SE Regulation: Transposition of the Regulation was finally approved by the Congress (lower house) at the beginning of 2006. The parliamentary discussions were not significant as the proposals of the parliamentary groups were mainly technical. In general terms, it was seen as a positive step towards the creation of legal guarantees under Spanish law on the SE, the modernization of Spanish commercial law – mainly through the possibility of dual-tier corporate governance – and as a possible incentive for foreign firms to invest in Spain and so contribute to reducing the worrying trade deficit. The Socialist parliamentary group emphasised that the Regulation could lead to significant administrative cost savings for firms.
SE Directive: Congress approval of transposition of the Directive at committee level is expected in June 2006. It can then be sent to the Senate (upper house) and return to the Congress after the summer for definitive approval. The political and technical frame for the position of the Socialist majority group was the ruling of the Economic and Social Council ( Consejo Económico y Social) in 2005 (see Report June 2005). The amendments of the conservative Partido Popular included a proposal to regulate confidentiality more strictly, to remove trade union members not belonging to the firm from corporate boards, and to change the composition of the special negotiating body. None of these amendments were included in the (almost) definitive text. The only real amendment to the transposition text proposed by Congress was the extension of the Directive to European cooperatives with SE status (‘Second additional provision’) (four articles).
Social Partners
a) Unions (CCOO & UGT)
In the discussions and analyses of the trade unions the consensus seems to be that the SE Regulation and Directive could become a major issue in the medium term, but not for the time being. Firms do not feel particularly motivated to make use of it as it does not provide clear or significant benefits. Only in the context of possible tax harmonization at the EU level could it lead to significant changes in the Spanish corporate landscape. At present, the Directive is mostly an internal issue in countries with big European firms and board-level participation legislation than a real pan-European issue.

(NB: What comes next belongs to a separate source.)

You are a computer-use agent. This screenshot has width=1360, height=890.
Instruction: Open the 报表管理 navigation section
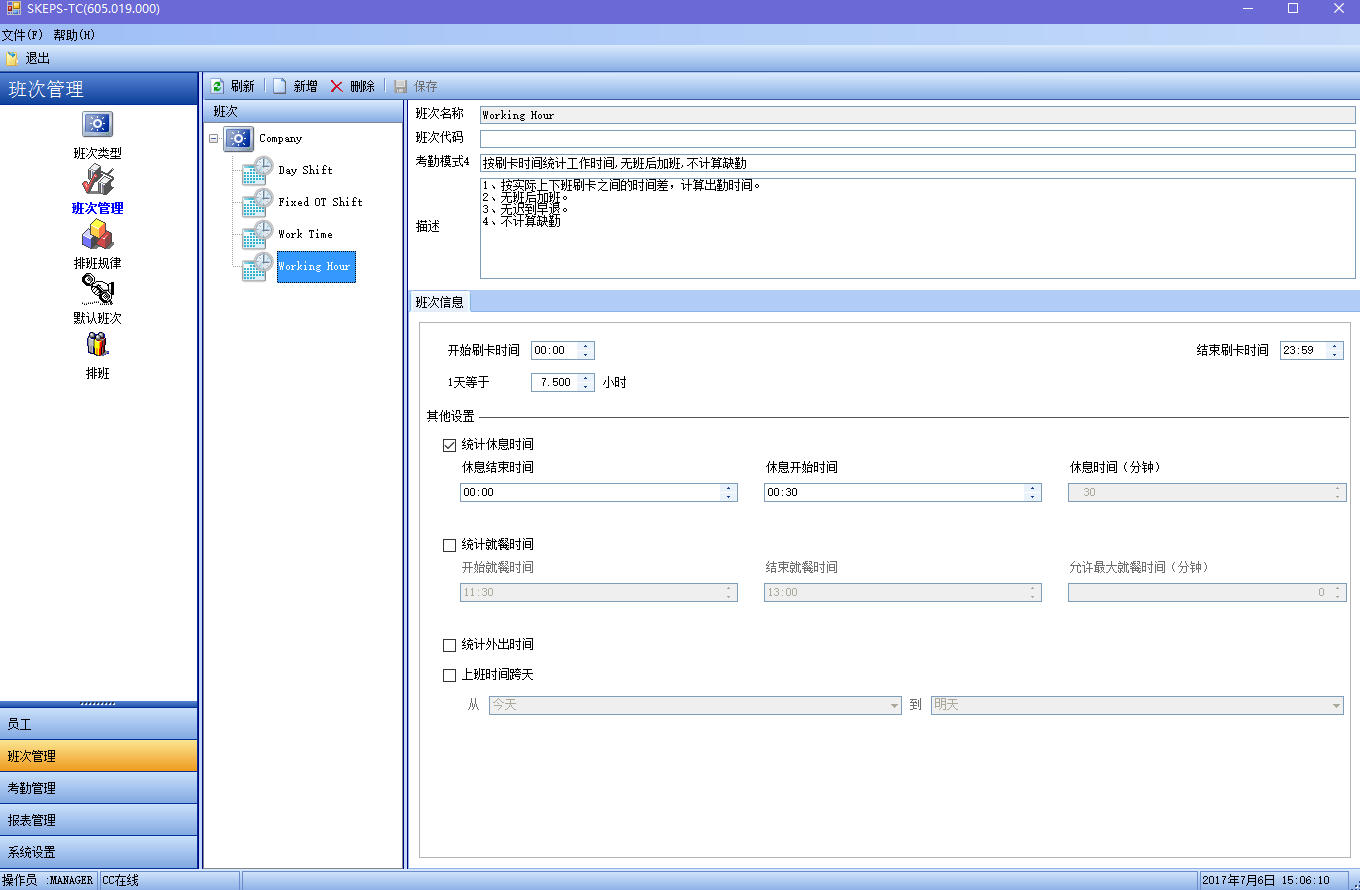point(99,820)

Nevertheless, in the last few months there has been some movement in the insurance sector. When the German firm Allianz, with several thousand employees in a number of Spanish subsidiaries, decided to become an SE, the possibility arose of sending a Spanish representative to the central management board. This issue generated a discussion on corporate governance within the trade unions (finance and insurance sector) which can be considered something of a novelty in Spain, although its possible long-term and strategic significance for society as a whole and the labour movement in particular has not yet come under discussion. It all depends on the direction Allianz will take.
b) Employers and firms
During the parliamentary debates on the Directive, the business press emphasised that its main purpose was to extend the board-level participation traditions of central and northern Europe to the Spanish corporate system. In this way it was attempting to portray it as an ’artificial’ or ’imported’ issue in Spanish industrial relations. This has been, more or less, the ‘official’ position of the Spanish Employers’ Association since the beginning of the discussions on the SE.
Nevertheless, three Spanish firms (whose names were not revealed by the Employers’ Association) – two in the banking sector and one in industry – showed some interest. After examining the details of the Regulation and the Directive they decided not to establish an SE, however. Their arguments were not political but mainly economic and technical: they consider SE law as ’much too complicated’ in technical terms and they do not see how it could lead to a real reduction in administrative costs within their European activities. Another reason for the reluctance of Spanish firms to make use of the SE legislation, according to the Employers’ Association, is simply that there are not many Spanish firms with sufficient capital or otherwise meeting the necessary requirements. For example: there are fewer than 10 Spanish firms with an EWC. Such firms could be considered the first candidates for becoming an SE. As the 10th Directive on transnational mergers will soon be approved by the Spanish Parliament, Spanish firms are more likely to make use of it.